Start of Input material

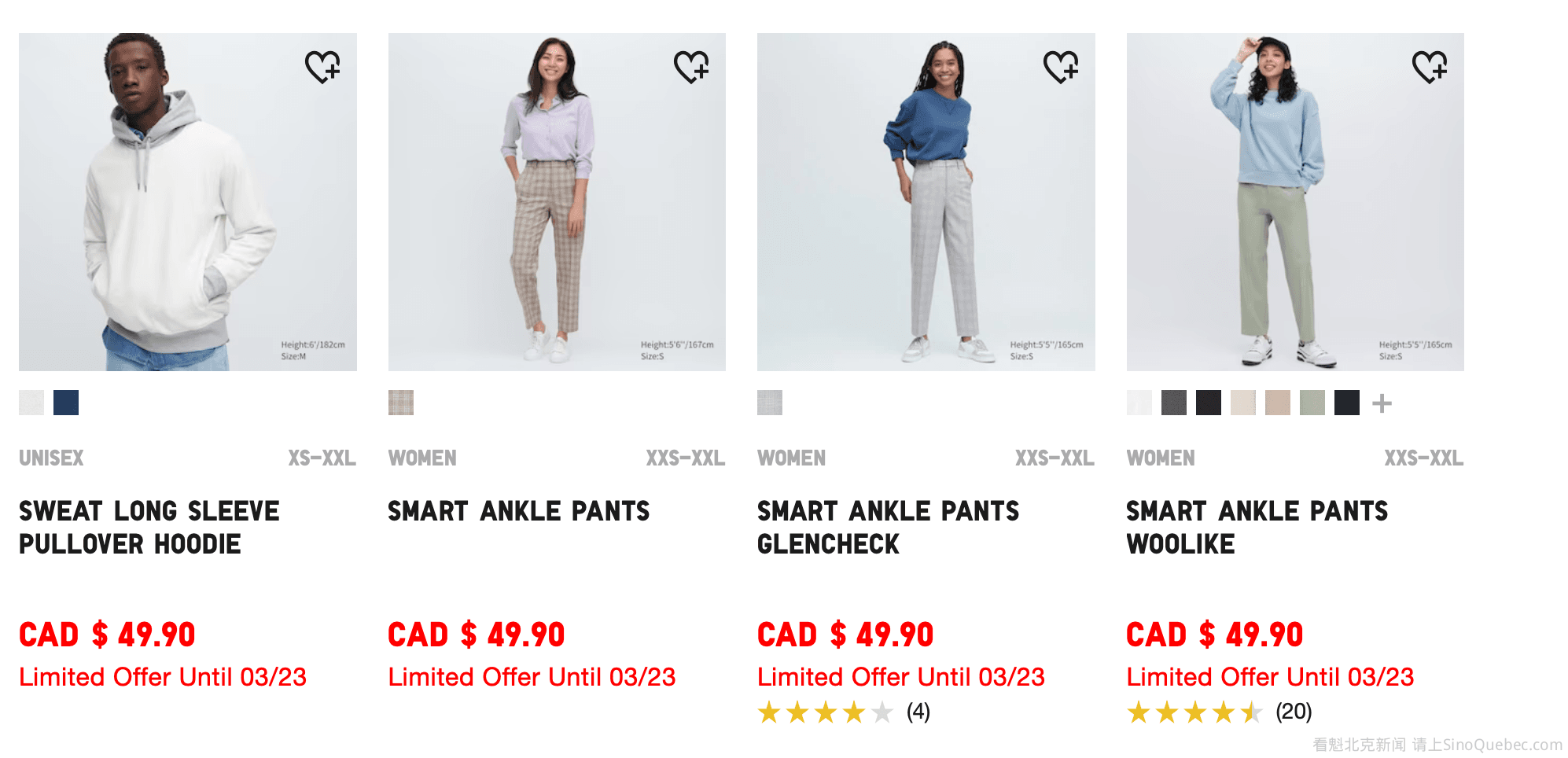Pick the gray glencheck color swatch

770,403
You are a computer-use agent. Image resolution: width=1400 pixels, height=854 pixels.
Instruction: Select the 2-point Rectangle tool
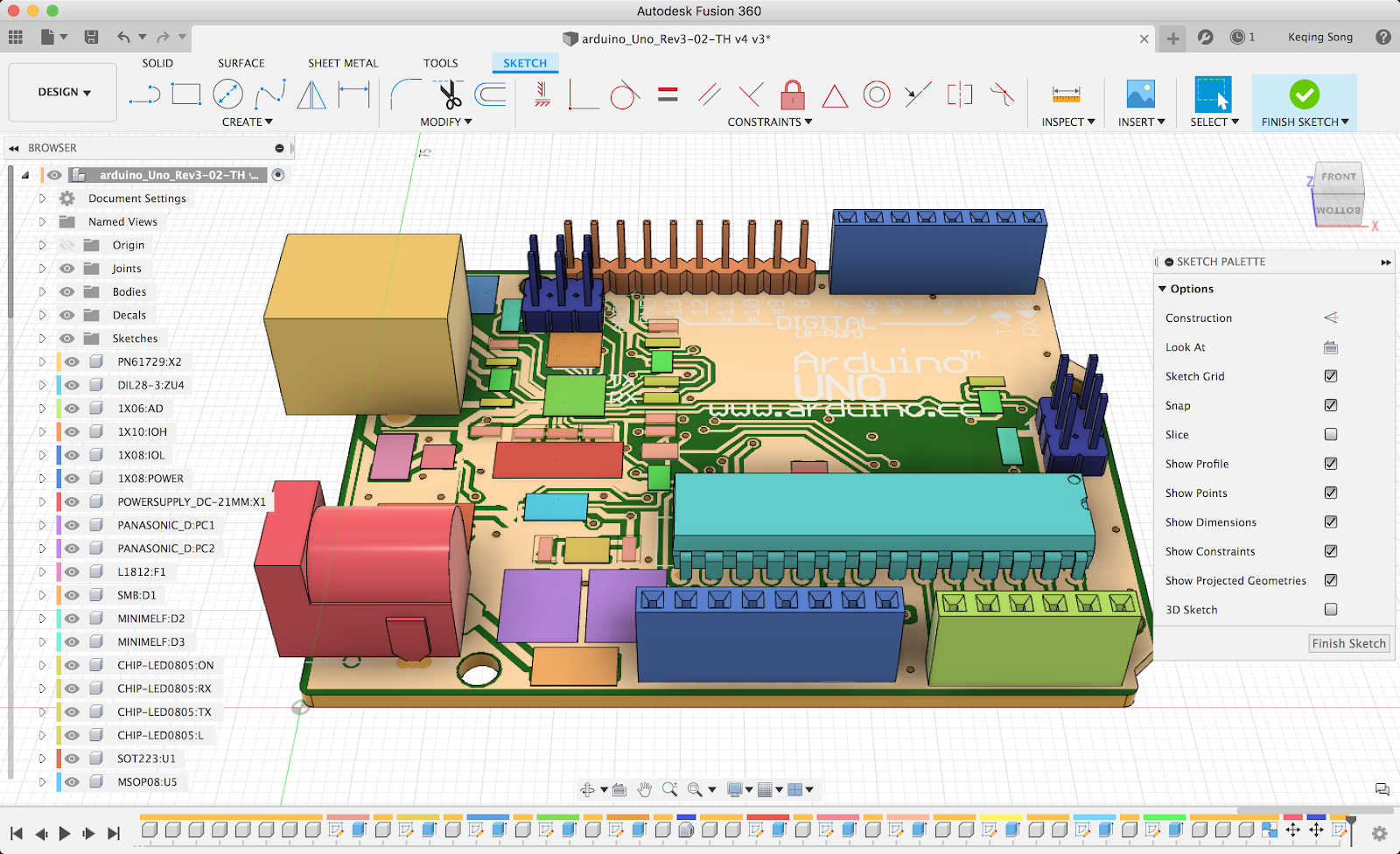coord(186,94)
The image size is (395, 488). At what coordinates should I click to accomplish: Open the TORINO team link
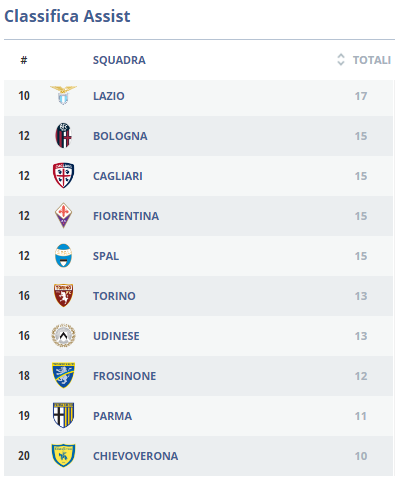pyautogui.click(x=114, y=296)
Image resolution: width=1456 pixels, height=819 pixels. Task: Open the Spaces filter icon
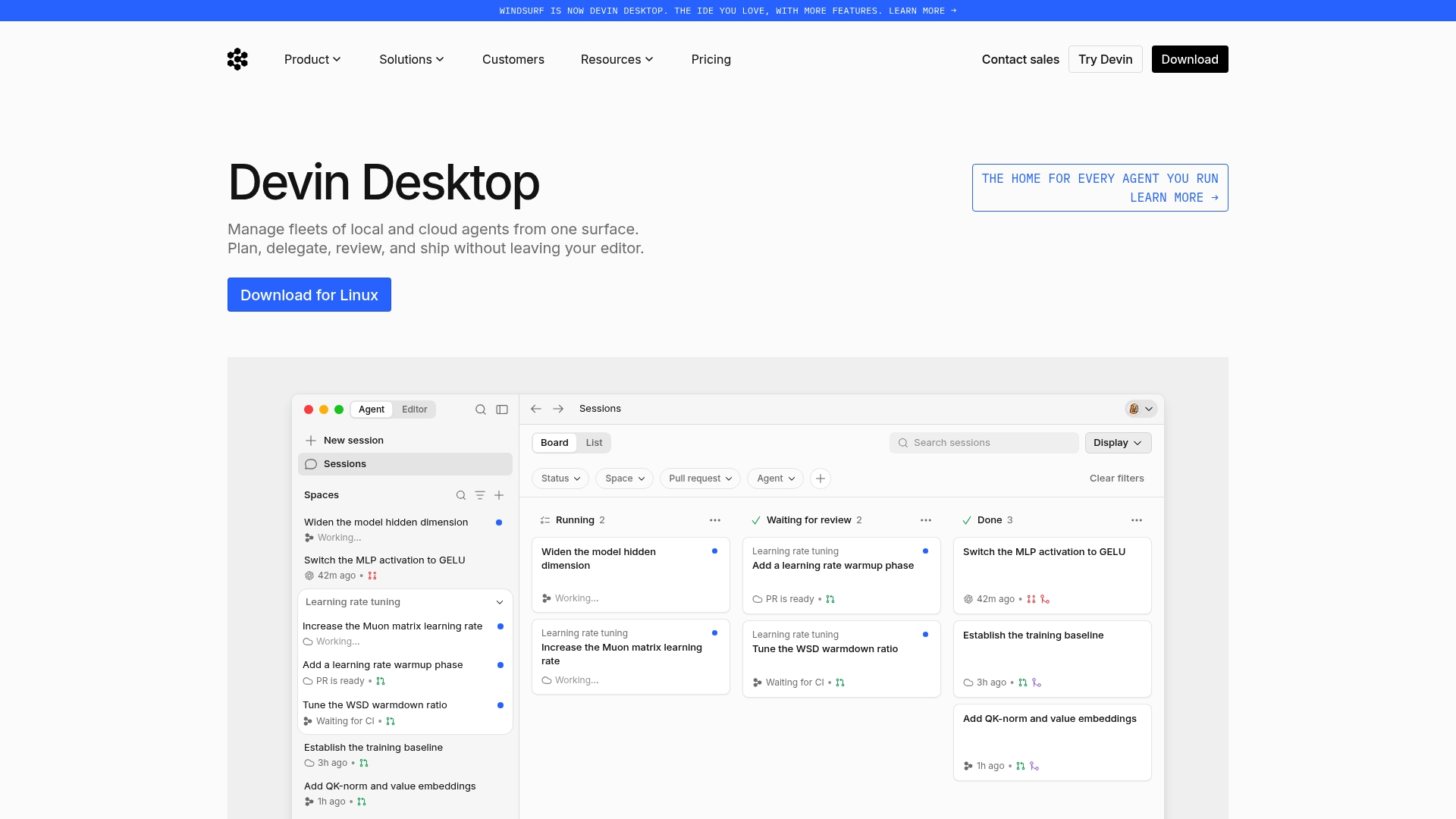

End of Input material

# Work to be completed
Leaving the pictures aside, write out only the lines from the one containing "The image size" through the end of the material, exactly as they stand.

# Solved problem
The image size is (395, 488). At what coordinates should I click to accomplish: Open the TORINO team link
pyautogui.click(x=114, y=296)
Image resolution: width=1456 pixels, height=819 pixels. Task: Open the Spaces filter icon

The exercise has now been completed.